President Trump’s enthusiastic embrace of casual lying is partly seen as a reflection and a product of the general phenomenon of “fake news.” The impact of fake news is real—Comet Pizza, a restaurant in Washington DC, was indeed believed by many to be the site of a child sex trafficking ring that was operating with the involvement of Hillary Clinton. It was the scene of a bizarre siege on Dec. 4 when Edgar Welch, heavily armed, entered the restaurant and announced that he was there to investigate matters. The sex-slave story was pure fiction, but it was all over the internet. Edgar Welch believed it, and traveled to DC from North Carolina, ready to do battle.

Where does fake news come from? It turns out there is a profitable cottage industry in creating and purveying fake news. NPR tracked down one fake-news creator, Jestin Coler, in a Los Angeles suburb. Coler started out catering to the alt-right, and found a rapidly expanding audience during the recent presidential campaign—“a huge Facebook group of kind of rabid Trump supporters just waiting to eat up this red meat.”

Jestin Coler is a Democrat, and says he wants to expose the phenomenon of fake news. But the money is good (over $100,000 per year), and, in the end, what he wanted people to do was to click on his stories so he could collect advertising revenue.

But suppose you were interested in getting someone to do something more than click? Something political—like vote for a particular candidate, go to a rally, write your Congressman, etc.? That’s where Big Data comes into the picture.

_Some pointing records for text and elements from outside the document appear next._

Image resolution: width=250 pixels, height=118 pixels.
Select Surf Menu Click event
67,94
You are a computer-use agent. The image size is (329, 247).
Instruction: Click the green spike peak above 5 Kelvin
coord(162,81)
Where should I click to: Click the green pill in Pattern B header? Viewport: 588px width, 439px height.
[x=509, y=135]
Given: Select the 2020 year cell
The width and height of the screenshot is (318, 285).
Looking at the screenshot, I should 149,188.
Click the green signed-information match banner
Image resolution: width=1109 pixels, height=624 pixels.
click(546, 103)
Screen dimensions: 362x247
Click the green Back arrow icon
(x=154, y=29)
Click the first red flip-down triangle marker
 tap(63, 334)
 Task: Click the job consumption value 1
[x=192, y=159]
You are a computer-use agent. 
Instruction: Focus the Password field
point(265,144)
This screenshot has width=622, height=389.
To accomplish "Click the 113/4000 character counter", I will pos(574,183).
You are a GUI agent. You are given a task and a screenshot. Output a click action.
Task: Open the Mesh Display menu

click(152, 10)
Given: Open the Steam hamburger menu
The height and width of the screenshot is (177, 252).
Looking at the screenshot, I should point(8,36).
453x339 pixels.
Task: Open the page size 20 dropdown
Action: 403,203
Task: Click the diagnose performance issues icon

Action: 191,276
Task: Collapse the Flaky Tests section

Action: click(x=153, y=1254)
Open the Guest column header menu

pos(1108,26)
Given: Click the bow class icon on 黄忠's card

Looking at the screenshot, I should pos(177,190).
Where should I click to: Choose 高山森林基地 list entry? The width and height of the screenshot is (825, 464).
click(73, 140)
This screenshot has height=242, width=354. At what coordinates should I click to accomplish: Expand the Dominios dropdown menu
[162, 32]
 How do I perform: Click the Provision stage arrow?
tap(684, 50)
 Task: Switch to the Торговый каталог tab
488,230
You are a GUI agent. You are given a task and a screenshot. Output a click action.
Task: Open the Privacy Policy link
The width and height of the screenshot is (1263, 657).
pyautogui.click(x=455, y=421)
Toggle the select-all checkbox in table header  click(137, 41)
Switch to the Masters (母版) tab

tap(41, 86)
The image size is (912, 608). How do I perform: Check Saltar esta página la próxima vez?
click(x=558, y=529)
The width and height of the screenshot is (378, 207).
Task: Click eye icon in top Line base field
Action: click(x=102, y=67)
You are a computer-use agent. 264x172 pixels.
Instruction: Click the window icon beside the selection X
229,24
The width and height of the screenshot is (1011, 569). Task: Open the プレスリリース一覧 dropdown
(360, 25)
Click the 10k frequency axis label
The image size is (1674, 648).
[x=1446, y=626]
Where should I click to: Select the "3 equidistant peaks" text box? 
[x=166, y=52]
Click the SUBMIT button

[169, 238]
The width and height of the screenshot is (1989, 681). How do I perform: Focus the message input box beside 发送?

Since 2004, political consultants have used big-data models to predict how people will vote, and indicate whether they should be sent messages to encourage them to do so (and if so, which messages). They use randomized experiments (A-B tests) to determine the effect of different messages at the individual level, and correlate this with other variables, such as demographic data and voting data, to build predictive models. All this is similar to what happens in the marketing realm (e.g. should a given consumer be sent solicitation A or B), and President Obama was a pioneer in the use of predictive analytics to target individual voters.

The science of predictive modeling has come a long way since 2004. Statisticians now build “personality” models and tie them into other predictor variables. Edgar Welch can now be targeted for messaging not simply on the basis of his demographic voting behavior, but on the basis of a personality classification derived from reams of detailed personal data available for purchase. One such model bears the acronym “OCEAN,” standing for the personality characteristics (and their opposites) of openness, conscientiousness, extroversion, agreeableness, and neuroticism. Using Big Data at the individual level, machine learning methods might classify a person as, for example, “closed, introverted, neurotic, not agreeable, and conscientious.”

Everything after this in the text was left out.